## begin GIVEN INFORMATION

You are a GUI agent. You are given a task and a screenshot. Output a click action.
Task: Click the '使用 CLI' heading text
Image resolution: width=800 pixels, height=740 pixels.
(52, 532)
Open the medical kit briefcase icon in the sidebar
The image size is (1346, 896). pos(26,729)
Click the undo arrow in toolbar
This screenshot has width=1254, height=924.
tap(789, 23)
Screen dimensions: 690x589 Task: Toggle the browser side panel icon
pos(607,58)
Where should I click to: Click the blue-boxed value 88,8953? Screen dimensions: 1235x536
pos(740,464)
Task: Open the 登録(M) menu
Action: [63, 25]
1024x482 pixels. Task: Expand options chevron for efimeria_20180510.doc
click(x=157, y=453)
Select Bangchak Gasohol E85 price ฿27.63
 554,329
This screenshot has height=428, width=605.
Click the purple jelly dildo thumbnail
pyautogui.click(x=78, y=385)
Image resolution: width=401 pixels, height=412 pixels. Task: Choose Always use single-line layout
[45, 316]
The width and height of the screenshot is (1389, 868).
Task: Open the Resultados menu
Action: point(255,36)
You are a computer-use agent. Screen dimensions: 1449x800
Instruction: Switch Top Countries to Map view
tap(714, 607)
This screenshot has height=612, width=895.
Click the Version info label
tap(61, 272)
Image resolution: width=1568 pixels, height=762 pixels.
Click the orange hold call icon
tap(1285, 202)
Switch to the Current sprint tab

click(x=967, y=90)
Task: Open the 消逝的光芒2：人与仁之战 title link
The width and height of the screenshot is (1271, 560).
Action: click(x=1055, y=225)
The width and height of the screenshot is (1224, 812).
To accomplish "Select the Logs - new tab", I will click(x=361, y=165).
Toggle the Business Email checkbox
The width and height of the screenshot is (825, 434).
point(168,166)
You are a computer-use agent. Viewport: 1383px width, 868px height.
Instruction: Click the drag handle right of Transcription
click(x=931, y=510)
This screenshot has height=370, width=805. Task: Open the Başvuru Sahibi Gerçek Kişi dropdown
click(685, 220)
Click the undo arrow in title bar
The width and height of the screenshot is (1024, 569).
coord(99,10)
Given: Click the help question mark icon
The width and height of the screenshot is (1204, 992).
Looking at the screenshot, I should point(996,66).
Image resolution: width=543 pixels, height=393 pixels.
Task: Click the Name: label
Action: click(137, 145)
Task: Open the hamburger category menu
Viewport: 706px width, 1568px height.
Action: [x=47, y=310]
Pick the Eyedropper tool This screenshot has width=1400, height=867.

## end GIVEN INFORMATION

Rewrite every line of the items above as a JSON list of strings, one string per line, and leave out the blank lines.

**WRITTEN SOLUTION:**
[
  "You are a GUI agent. You are given a task and a screenshot. Output a click action.",
  "Task: Click the '使用 CLI' heading text",
  "Image resolution: width=800 pixels, height=740 pixels.",
  "(52, 532)",
  "Open the medical kit briefcase icon in the sidebar",
  "The image size is (1346, 896). pos(26,729)",
  "Click the undo arrow in toolbar",
  "This screenshot has width=1254, height=924.",
  "tap(789, 23)",
  "Screen dimensions: 690x589 Task: Toggle the browser side panel icon",
  "pos(607,58)",
  "Where should I click to: Click the blue-boxed value 88,8953? Screen dimensions: 1235x536",
  "pos(740,464)",
  "Task: Open the 登録(M) menu",
  "Action: [63, 25]",
  "1024x482 pixels. Task: Expand options chevron for efimeria_20180510.doc",
  "click(x=157, y=453)",
  "Select Bangchak Gasohol E85 price ฿27.63",
  " 554,329",
  "This screenshot has height=428, width=605.",
  "Click the purple jelly dildo thumbnail",
  "pyautogui.click(x=78, y=385)",
  "Image resolution: width=401 pixels, height=412 pixels. Task: Choose Always use single-line layout",
  "[45, 316]",
  "The width and height of the screenshot is (1389, 868).",
  "Task: Open the Resultados menu",
  "Action: point(255,36)",
  "You are a computer-use agent. Screen dimensions: 1449x800",
  "Instruction: Switch Top Countries to Map view",
  "tap(714, 607)",
  "This screenshot has height=612, width=895.",
  "Click the Version info label",
  "tap(61, 272)",
  "Image resolution: width=1568 pixels, height=762 pixels.",
  "Click the orange hold call icon",
  "tap(1285, 202)",
  "Switch to the Current sprint tab",
  "click(x=967, y=90)",
  "Task: Open the 消逝的光芒2：人与仁之战 title link",
  "The width and height of the screenshot is (1271, 560).",
  "Action: click(x=1055, y=225)",
  "The width and height of the screenshot is (1224, 812).",
  "To accomplish \"Select the Logs - new tab\", I will click(x=361, y=165).",
  "Toggle the Business Email checkbox",
  "The width and height of the screenshot is (825, 434).",
  "point(168,166)",
  "You are a computer-use agent. Viewport: 1383px width, 868px height.",
  "Instruction: Click the drag handle right of Transcription",
  "click(x=931, y=510)",
  "This screenshot has height=370, width=805. Task: Open the Başvuru Sahibi Gerçek Kişi dropdown",
  "click(685, 220)",
  "Click the undo arrow in title bar",
  "The width and height of the screenshot is (1024, 569).",
  "coord(99,10)",
  "Given: Click the help question mark icon",
  "The width and height of the screenshot is (1204, 992).",
  "Looking at the screenshot, I should point(996,66).",
  "Image resolution: width=543 pixels, height=393 pixels.",
  "Task: Click the Name: label",
  "Action: click(137, 145)",
  "Task: Open the hamburger category menu",
  "Viewport: 706px width, 1568px height.",
  "Action: [x=47, y=310]",
  "Pick the Eyedropper tool This screenshot has width=1400, height=867."
]